In this study, we investigated whether chemical 6-hydroxydopamine (6-OHDA) stimuli caused cardiac sympathetic denervation (SD), and we analyzed gene expression profiles to determine the changes in the lncRNA/circRNAs-miRNA-mRNA network in the affected spinal cord segments to identify putative target genes and molecular pathways in rats with myocardial ischemia–reperfusion injury (MIRI). Our results showed that cardiac sympathetic denervation induced by 6-OHDA alleviated MIRI. Compared with the ischemia reperfusion (IR, MIRI model) group, there were 148 upregulated and 51 downregulated mRNAs, 165 upregulated and 168 downregulated lncRNAs, 70 upregulated and 52 downregulated circRNAs, and 12 upregulated and 11 downregulated miRNAs in the upper thoracic spinal cord of the SD-IR group.
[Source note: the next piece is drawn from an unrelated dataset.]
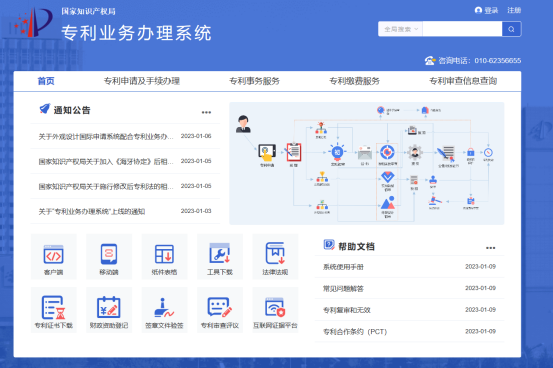Open the 纸件表格 paper forms icon
This screenshot has width=553, height=368.
coord(164,257)
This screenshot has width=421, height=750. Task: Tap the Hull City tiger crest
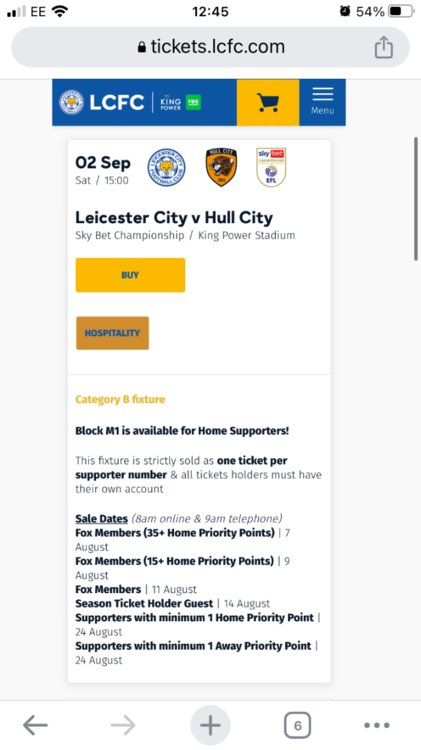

Furthermore, we found that the differential genes related to cellular components were mainly enriched in extracellular and cortical cytoskeleton, and molecular functions were mainly enriched in chemokine activity. Pathway analysis showed that the differentially expressed genes were mainly related to the interaction of cytokines and cytokine receptors, sodium ion reabsorption, cysteine and methionine metabolism, mucoglycan biosynthesis, cGMP-PKG signaling pathway, and MAPK signaling pathway. In conclusion, the lncRNA/circRNAs-miRNA-mRNA networks in the upper thoracic spinal cord play an important role in the preventive effect of cardiac sympathetic denervation induced by 6-OHDA on MIRI, which offers new insights into the pathogenesis of MIRI and provides new targets for MIRI.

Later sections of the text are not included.